In fact, our software, Leak Detector, has the ability to alert you to the most “interesting” meters in your supply area. This means you can see the meters that have picked up irregular noise levels that represent the highest risk of leakages. With such advanced technology, utilities can now react to leakages much faster and more accurately, which saves time, resources, and most importantly, water!

Despite all the huge benefits that advanced acoustic leak detection technology can provide, you still need to go out to your supply area to verify the leaks you have identified through the software. This can be challenging as it isn’t always clear how best to approach the verification process. Where should you begin your investigation? What tools should you use? How do you get the most accurate result?

If these questions sound familiar, then you’re in the right place. Read on to discover our top four tips for verifying a leak in your supply area.

1. Where to start your noise investigation

There are many places where you can start your noise investigation, but not all will give you the best results.

A good way to start is often using a listening stick to listen for leak noise at the curb stop. However, this can be tricky when verifying noise picked up by the water meter, since the meter is often located at a distance from the curb stop. Therefore, you cannot always hear noise picked up by the meter from this location as there can be many noise barriers and possibly a long attenuation path that make it difficult to hear a potential leak.

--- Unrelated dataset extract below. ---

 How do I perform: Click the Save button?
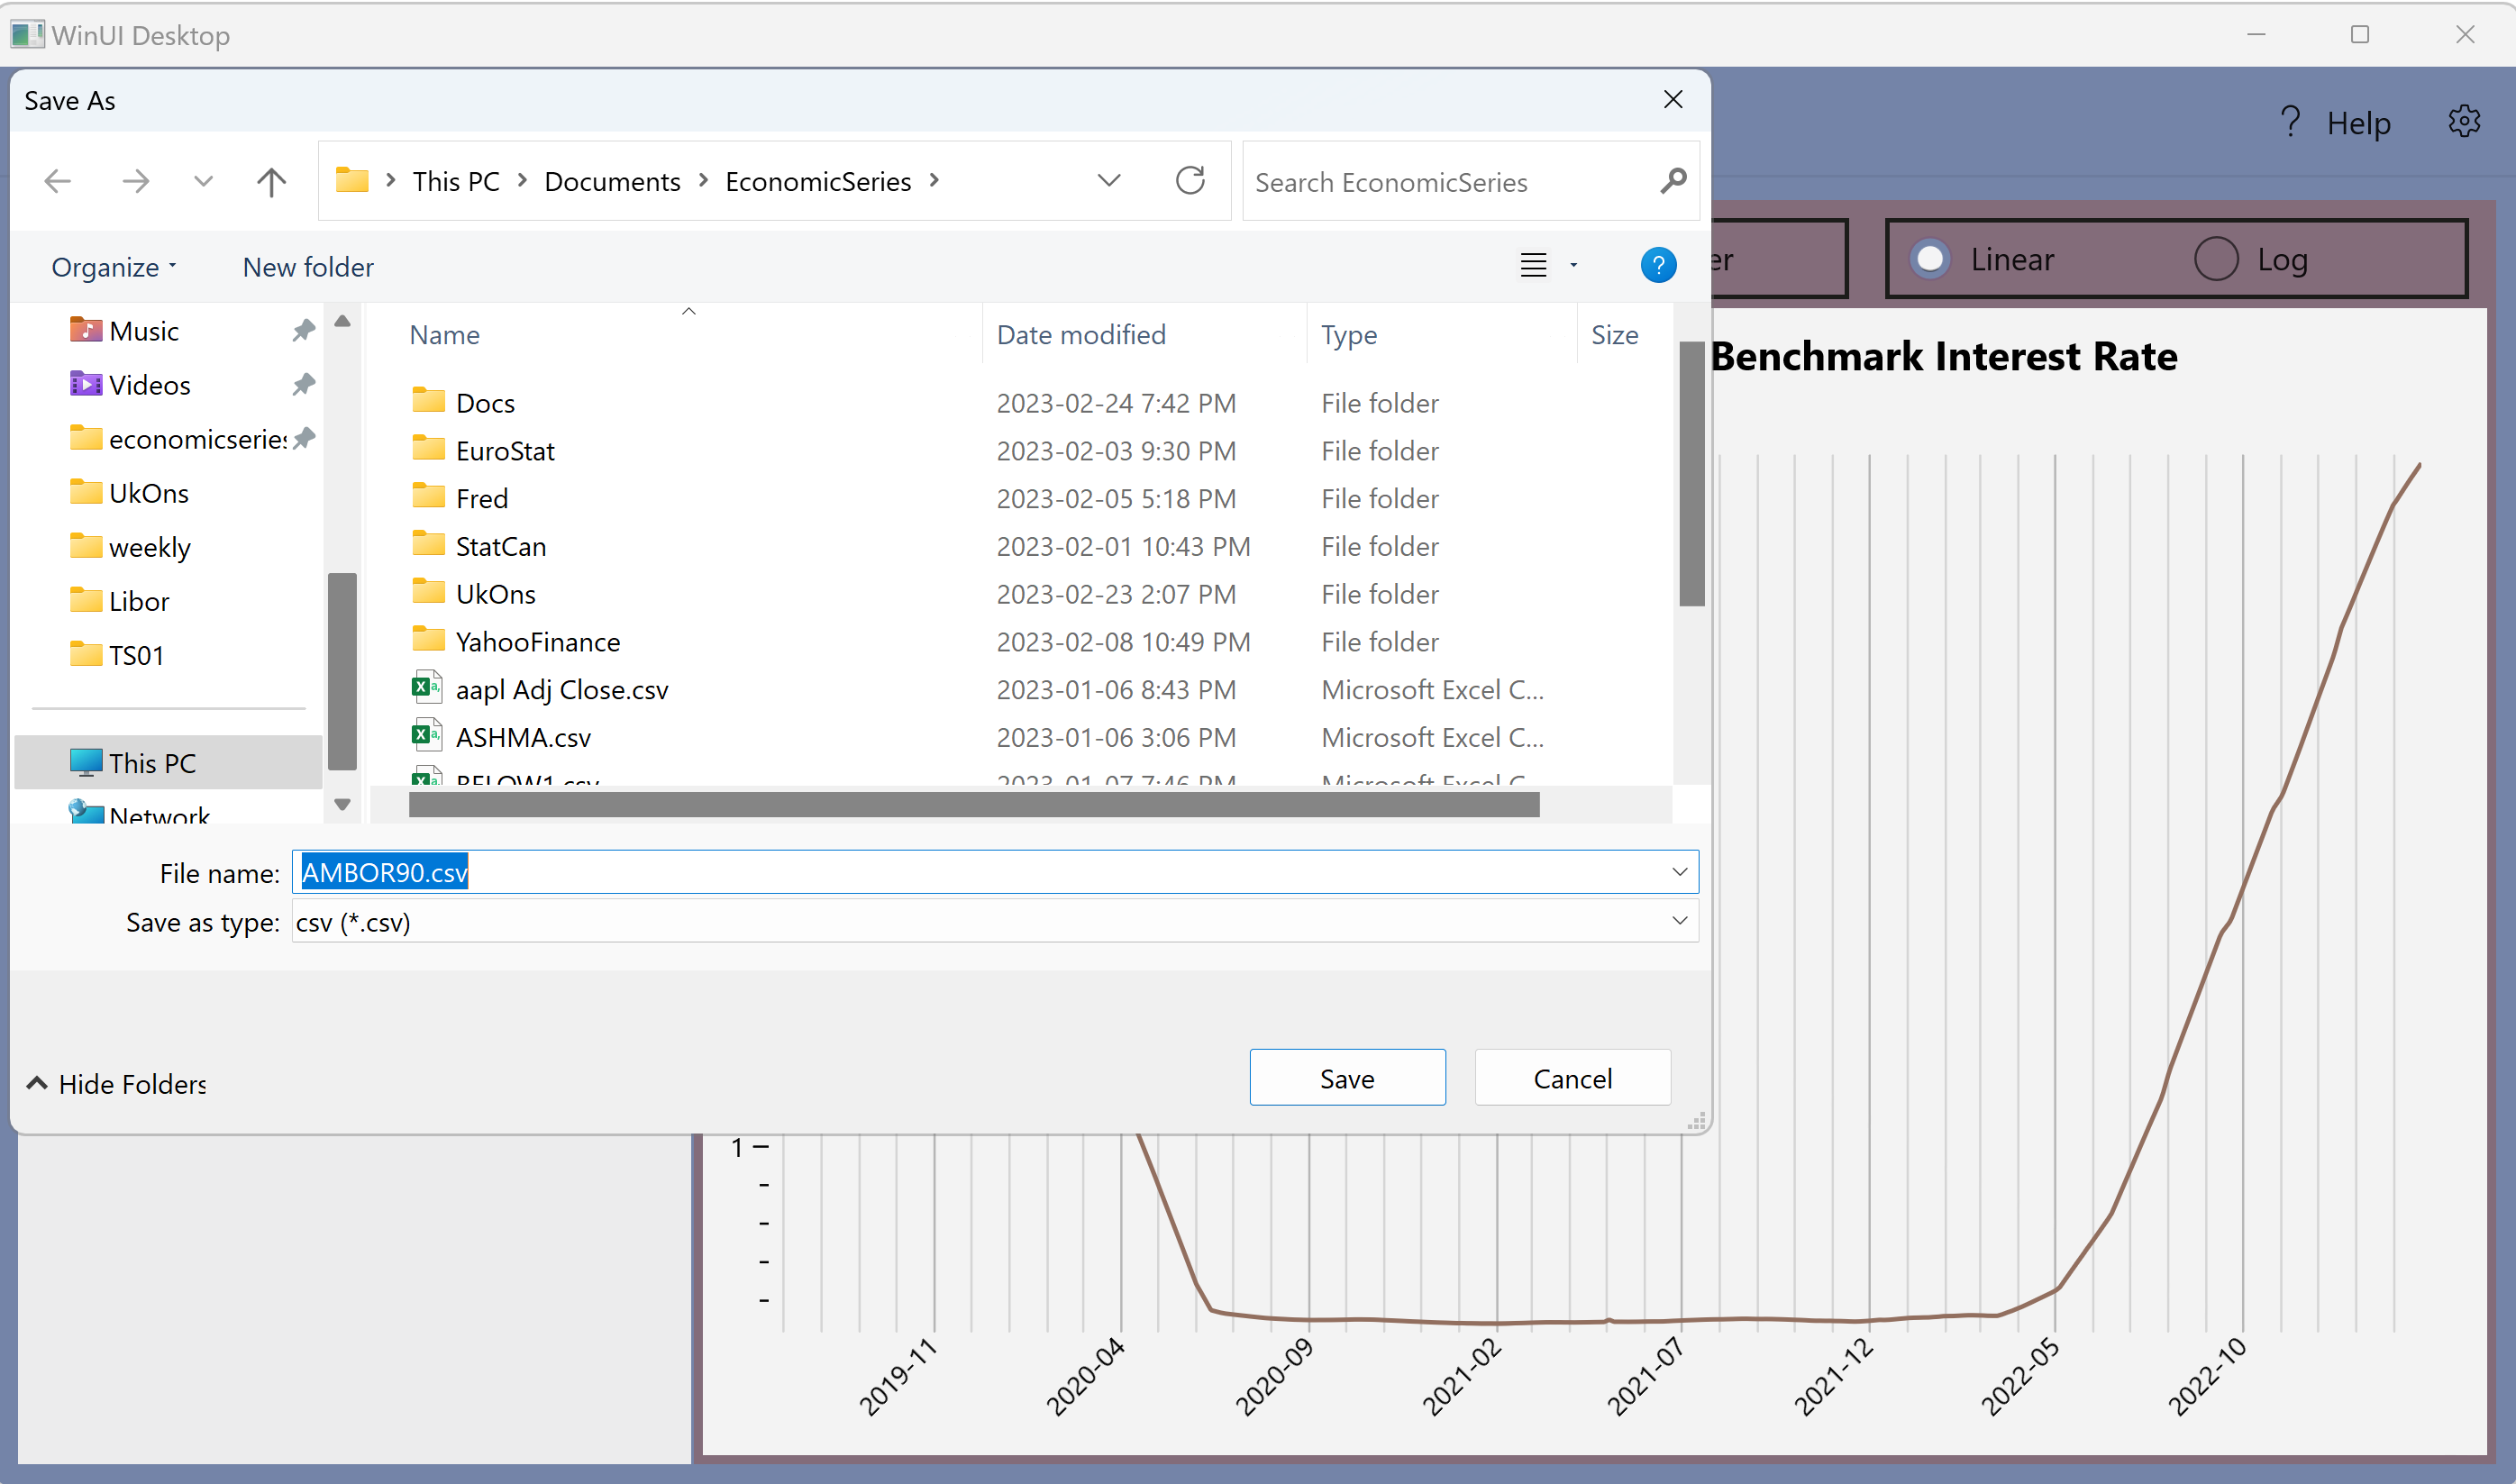click(1347, 1078)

If the noise source cannot be heard at the stop valve, your investigation should take place as close to the water meter as possible –– an outside water tap is a good place to start because its pipes are usually connected to the water meter, however, going directly to the installation is best.

2. Creating the ideal conditions for leak verification

It’s common for meters to be installed inside houses, and this means they’re often located near ambient noise sources. Any surrounding noise can potentially interfere with leak verification and give erroneous readings. As a result, it’s essential that you check for systems and appliances that can create noise. Keep in mind the following checklist to create the ideal conditions for leak verification:

  • Turn off pumps
  • Close the supply of district heating
  • Make sure that appliances such as dishwashers, washing machines, or similar are turned off

3. Verifying the leak

Once you have found the ideal place to start your investigation and checked for any ambient noise sources, you must get as close to the meter as possible and use a listening stick to begin the leak verification process.

After reviewing any potential noise with a listening stick, you may suspect a leak. To verify the leak, close the service connection valve and check whether noise is still present. If not, you can expect the leak to be in the connection pipe between the Curb stop and the meter.

4. The ultimate verification test

Using a listening stick is an excellent method of leak verification, but it isn’t guaranteed to provide you with a completely accurate result; errors can still occur.

For complete peace of mind, it’s possible to use a temporary pressure meter to verify a leak. This method can give you more control and accuracy during the verification process.

  1. Replace the water meter with a temporary pressure meter
  2. Open the stop valve to see the level of pressure
  3. Close the stop valve and check for a pressure drop
  4. If the pressure drops, then there is usually a leak

It’s important to note that this last step requires a fully working Curb stop.